Work to complete =
Gather every line of the listing that contains the string "perform". Case counts.

Exercise materials =
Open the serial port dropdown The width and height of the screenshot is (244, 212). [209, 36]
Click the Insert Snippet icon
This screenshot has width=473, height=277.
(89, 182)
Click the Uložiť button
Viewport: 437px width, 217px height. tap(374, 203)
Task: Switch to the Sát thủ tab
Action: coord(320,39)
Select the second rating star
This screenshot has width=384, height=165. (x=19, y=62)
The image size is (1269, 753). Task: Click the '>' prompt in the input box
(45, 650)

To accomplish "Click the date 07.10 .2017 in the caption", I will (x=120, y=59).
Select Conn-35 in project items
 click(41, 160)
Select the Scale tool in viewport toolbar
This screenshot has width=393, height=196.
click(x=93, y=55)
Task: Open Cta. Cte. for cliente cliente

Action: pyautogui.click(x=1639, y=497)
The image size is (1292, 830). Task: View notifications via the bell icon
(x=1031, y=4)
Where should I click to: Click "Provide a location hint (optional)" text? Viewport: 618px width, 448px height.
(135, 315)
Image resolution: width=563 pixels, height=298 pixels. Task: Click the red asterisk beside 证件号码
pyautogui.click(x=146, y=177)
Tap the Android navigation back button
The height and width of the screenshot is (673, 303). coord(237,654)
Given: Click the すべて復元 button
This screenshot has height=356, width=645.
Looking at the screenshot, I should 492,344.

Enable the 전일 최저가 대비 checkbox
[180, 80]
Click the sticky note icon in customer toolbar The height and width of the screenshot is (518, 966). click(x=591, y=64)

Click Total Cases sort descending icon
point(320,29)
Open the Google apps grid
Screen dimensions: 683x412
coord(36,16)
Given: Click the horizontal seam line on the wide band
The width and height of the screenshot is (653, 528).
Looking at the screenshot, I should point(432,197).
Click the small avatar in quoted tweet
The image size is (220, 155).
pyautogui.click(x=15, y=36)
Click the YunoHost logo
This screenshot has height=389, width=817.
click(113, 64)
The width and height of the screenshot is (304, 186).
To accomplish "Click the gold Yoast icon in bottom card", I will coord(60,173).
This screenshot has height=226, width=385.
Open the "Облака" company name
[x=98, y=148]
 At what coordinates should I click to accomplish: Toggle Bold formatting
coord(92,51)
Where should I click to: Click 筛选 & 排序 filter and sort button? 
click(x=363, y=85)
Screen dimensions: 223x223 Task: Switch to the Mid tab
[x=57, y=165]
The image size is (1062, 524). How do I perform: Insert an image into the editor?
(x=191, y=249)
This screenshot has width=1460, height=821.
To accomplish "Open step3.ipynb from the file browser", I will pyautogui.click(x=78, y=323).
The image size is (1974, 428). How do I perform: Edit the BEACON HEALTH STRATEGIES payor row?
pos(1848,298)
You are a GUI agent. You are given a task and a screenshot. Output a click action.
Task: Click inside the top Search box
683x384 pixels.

Correct response =
The image size is (1062, 524). How do I perform: Insert an image into the editor?
The image size is (1974, 428). How do I perform: Edit the BEACON HEALTH STRATEGIES payor row?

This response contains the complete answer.